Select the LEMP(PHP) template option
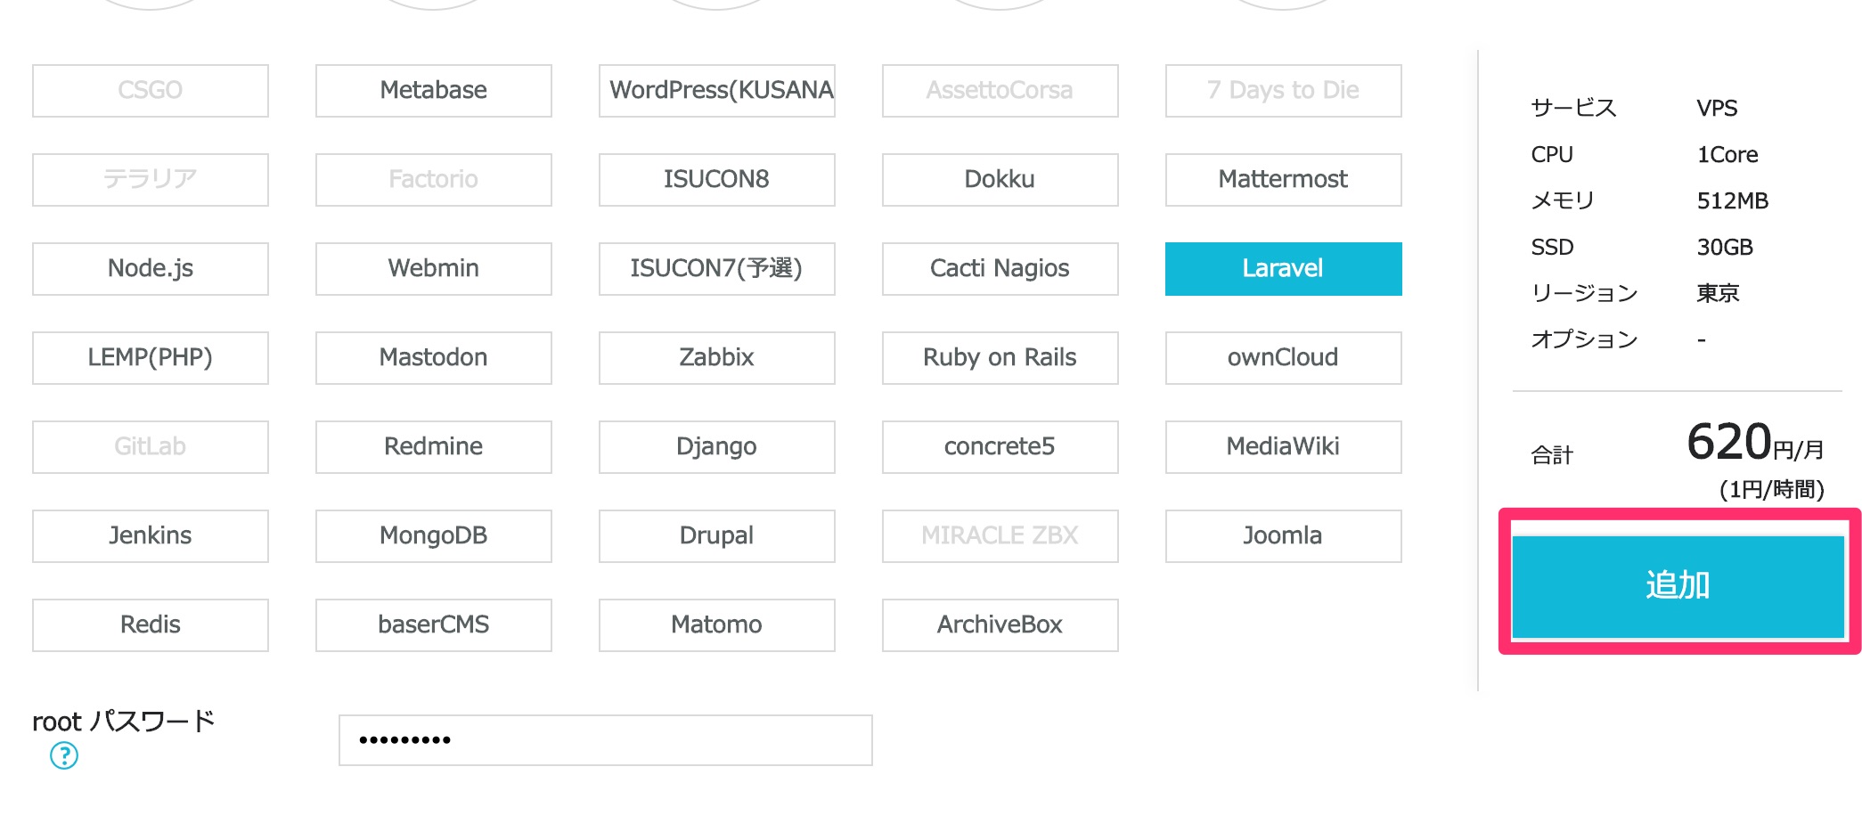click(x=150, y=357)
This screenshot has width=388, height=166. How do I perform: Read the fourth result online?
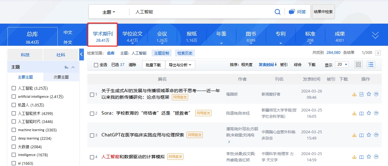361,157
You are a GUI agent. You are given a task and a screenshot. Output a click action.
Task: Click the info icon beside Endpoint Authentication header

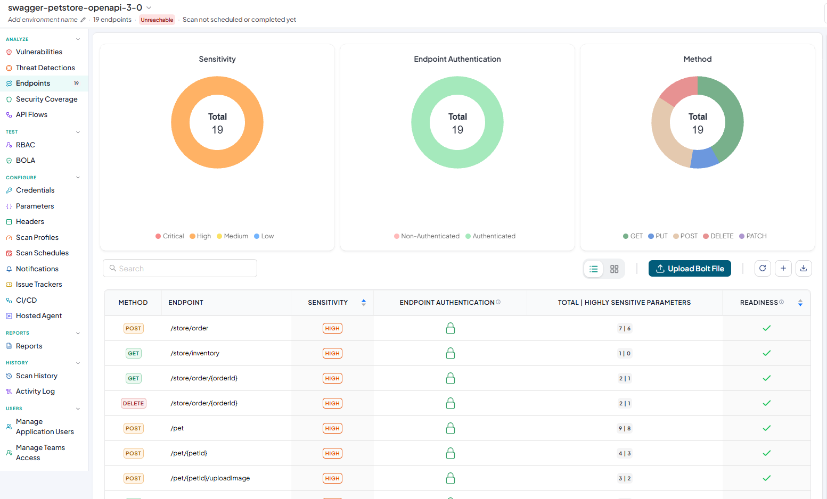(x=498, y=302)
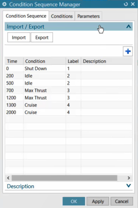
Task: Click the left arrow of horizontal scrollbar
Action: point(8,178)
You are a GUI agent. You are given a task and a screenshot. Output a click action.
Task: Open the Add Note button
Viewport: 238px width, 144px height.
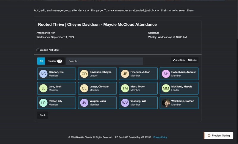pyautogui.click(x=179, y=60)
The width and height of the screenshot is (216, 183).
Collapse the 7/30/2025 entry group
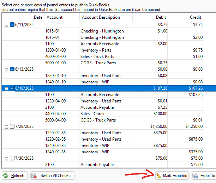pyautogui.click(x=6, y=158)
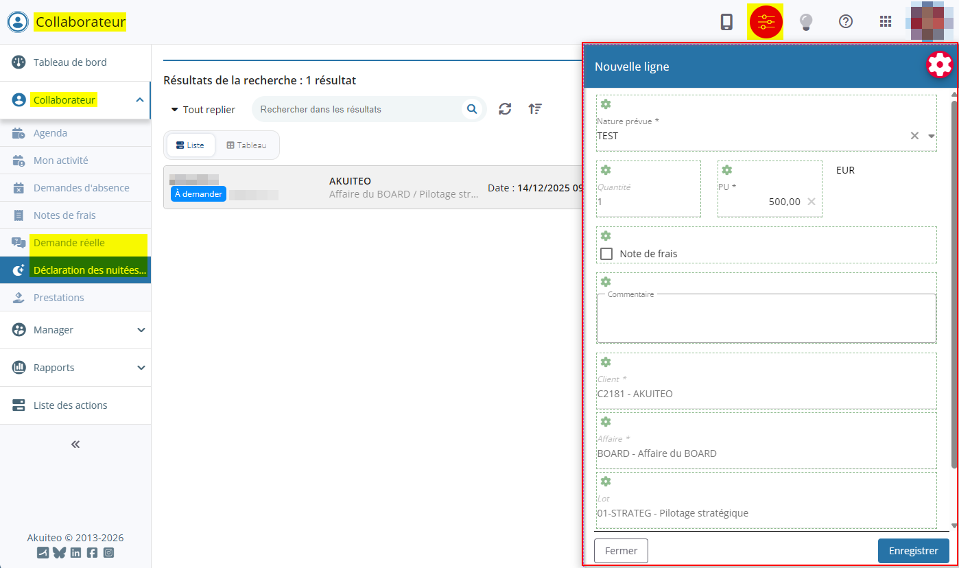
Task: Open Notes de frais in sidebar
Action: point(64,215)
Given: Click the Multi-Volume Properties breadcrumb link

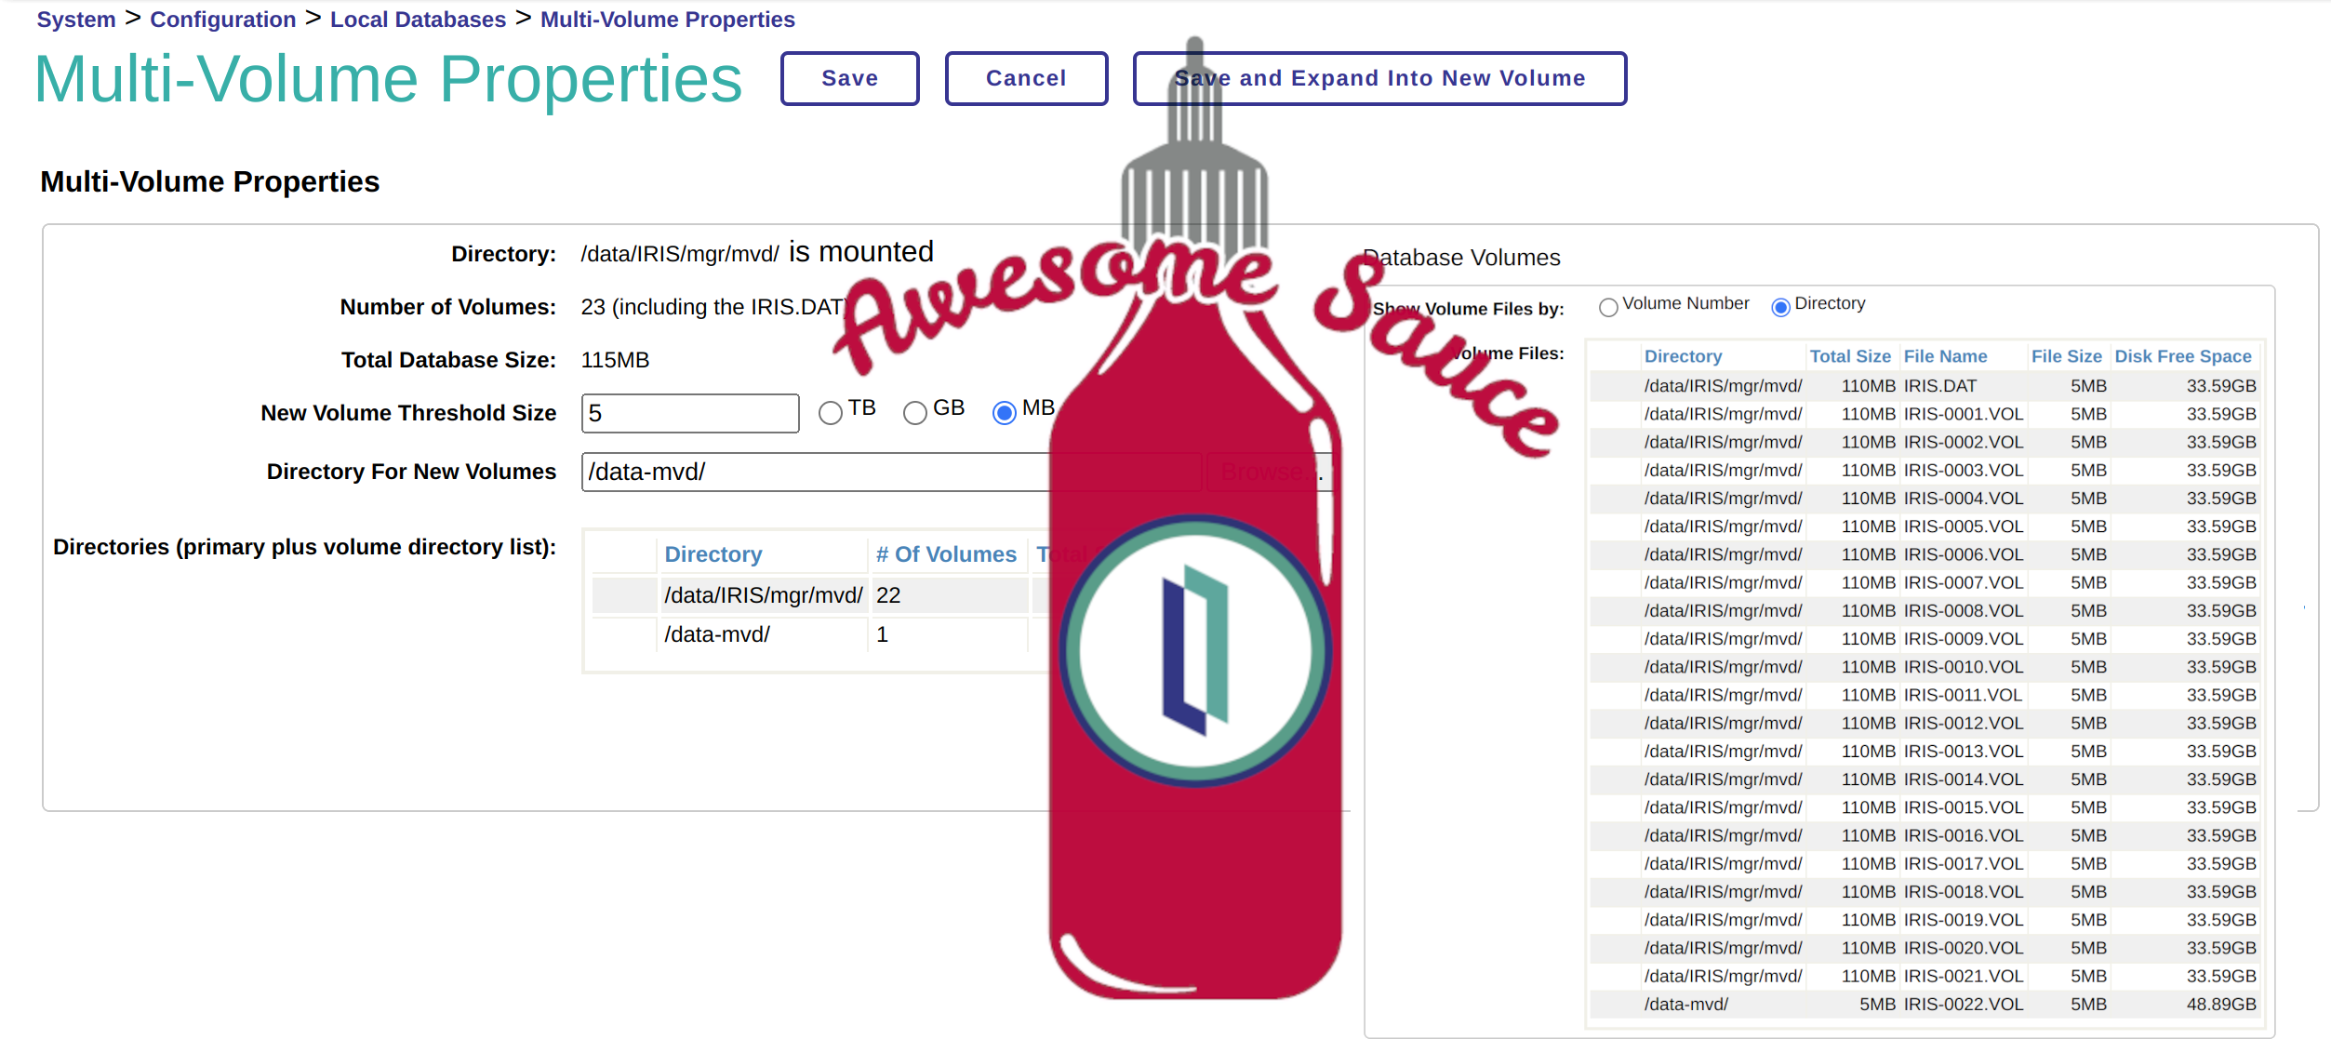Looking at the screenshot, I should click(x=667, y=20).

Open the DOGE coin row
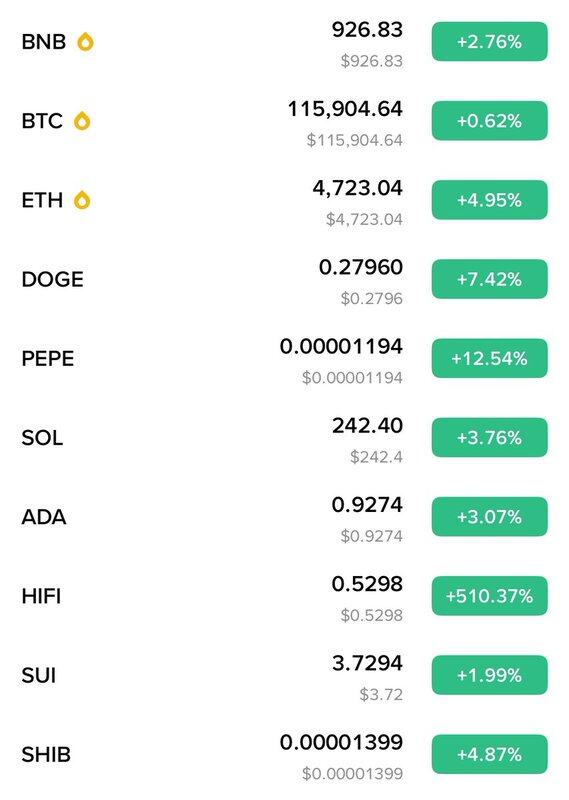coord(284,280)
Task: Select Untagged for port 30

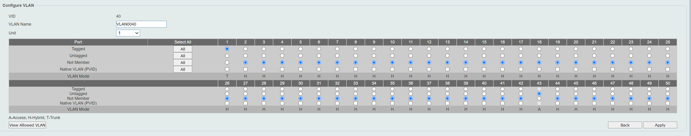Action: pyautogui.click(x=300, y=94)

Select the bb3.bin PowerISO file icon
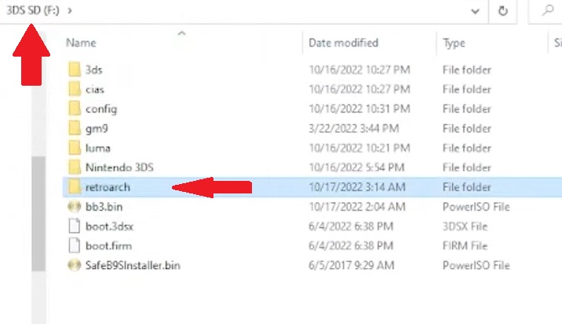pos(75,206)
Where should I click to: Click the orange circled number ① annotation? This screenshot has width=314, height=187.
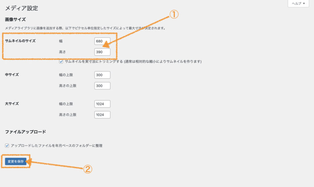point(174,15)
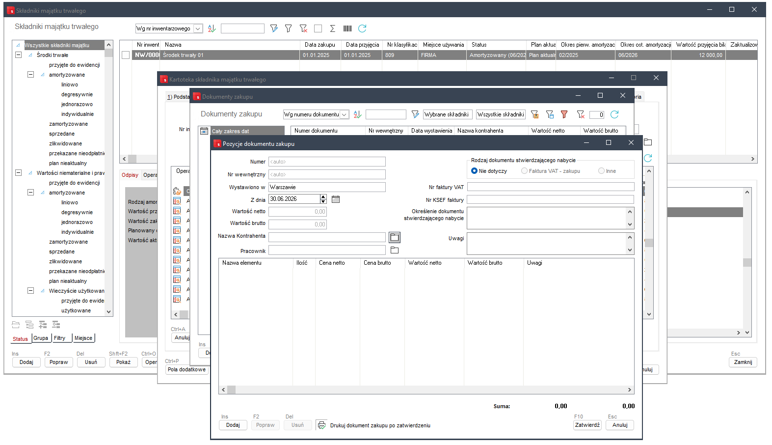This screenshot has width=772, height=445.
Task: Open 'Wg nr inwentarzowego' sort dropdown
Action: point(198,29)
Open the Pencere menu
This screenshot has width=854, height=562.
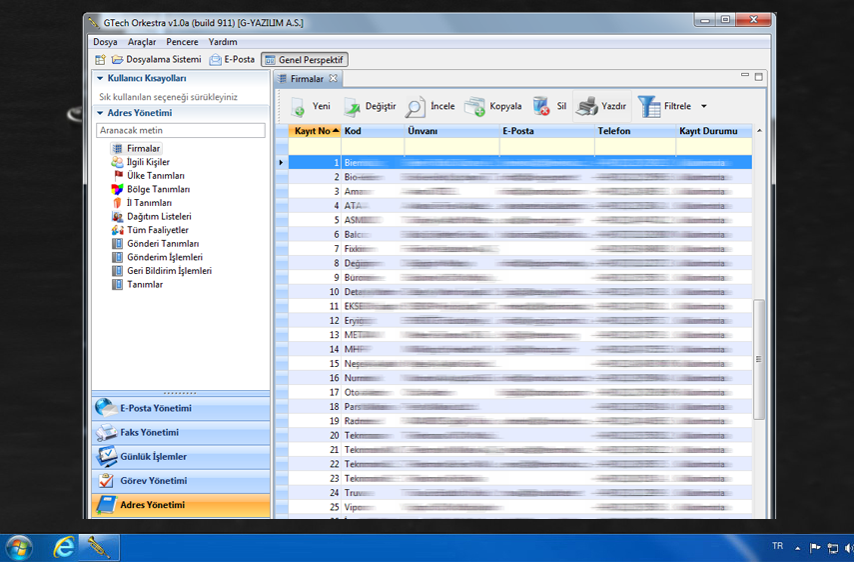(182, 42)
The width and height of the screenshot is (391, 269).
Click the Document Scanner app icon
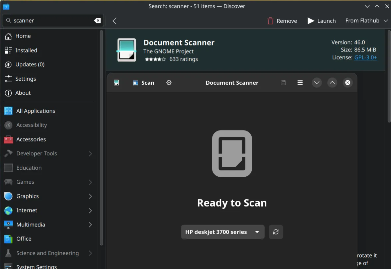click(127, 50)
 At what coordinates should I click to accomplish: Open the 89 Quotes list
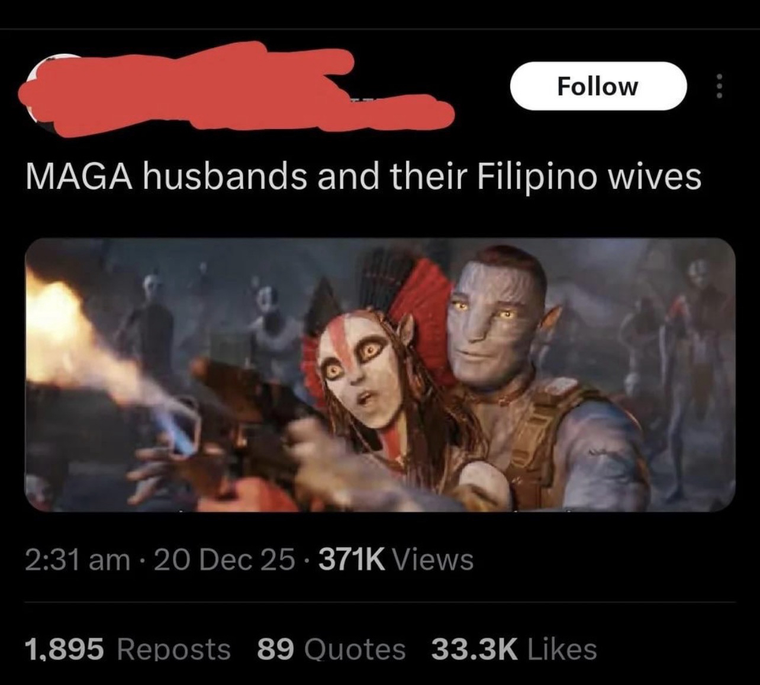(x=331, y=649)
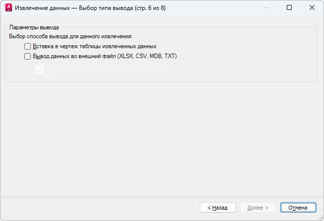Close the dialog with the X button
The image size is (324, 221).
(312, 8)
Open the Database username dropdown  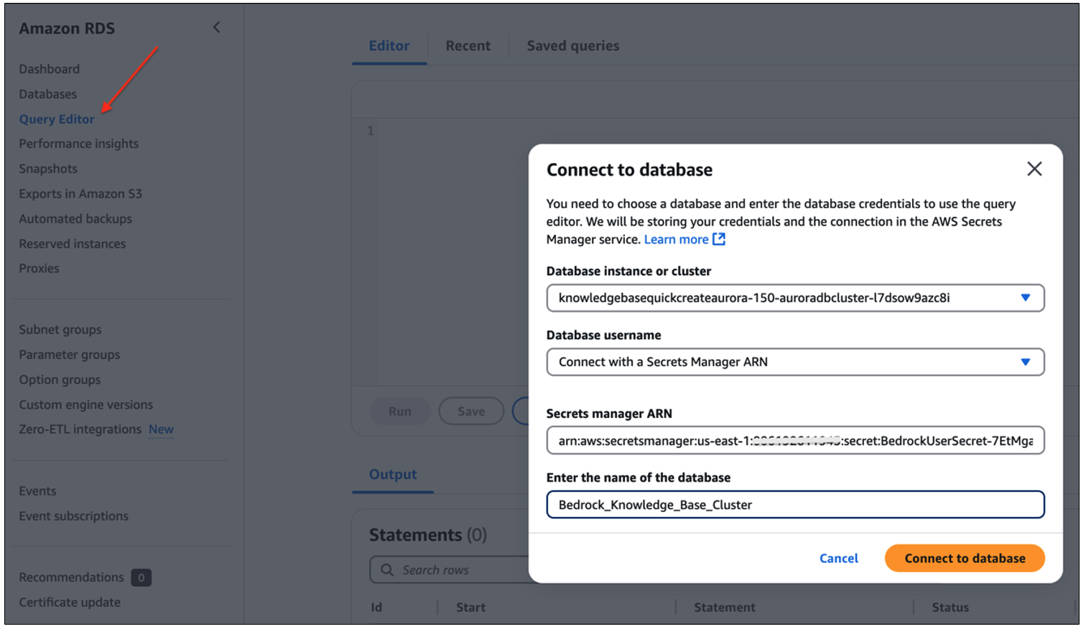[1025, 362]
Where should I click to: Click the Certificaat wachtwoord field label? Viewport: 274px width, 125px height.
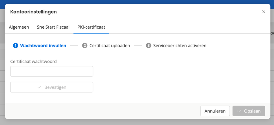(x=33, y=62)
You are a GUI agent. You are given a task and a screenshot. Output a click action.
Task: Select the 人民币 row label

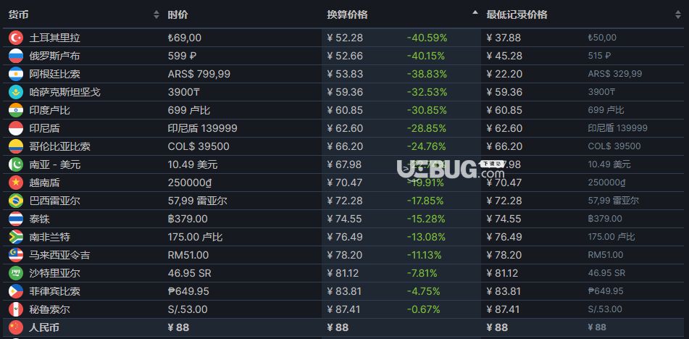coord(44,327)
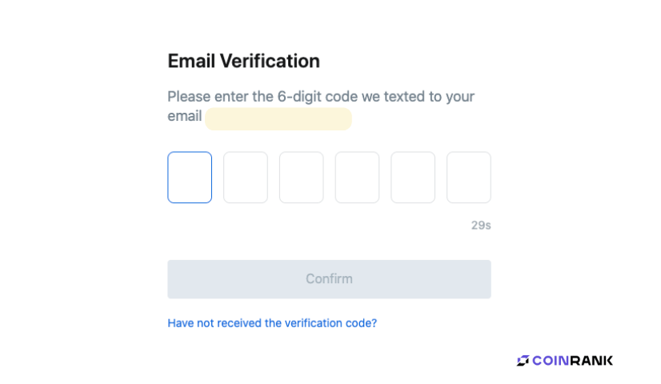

***

▸ **WHAT YOU WILL DO**: Please give again, exactly and only, the lines from the top of the listing above through the line that has "The width and height of the screenshot is (216, 183).", with pictures left out.

▸ **TASK OUTPUT**:
Select the LEMP(PHP) template option
click(x=150, y=357)
This screenshot has width=388, height=166. How do I perform: Read the fourth result online?
361,157
You are a GUI agent. You are given a task and a screenshot. Output a click action.
Task: Click the info icon beside Endpoint Authentication header

(x=498, y=302)
Task: Click the left arrow of horizontal scrollbar
Action: point(8,178)
You are a GUI agent. You are given a task and a screenshot. Output a click action.
Task: Open the Add Note button
Viewport: 238px width, 144px height.
pyautogui.click(x=179, y=60)
The width and height of the screenshot is (216, 183).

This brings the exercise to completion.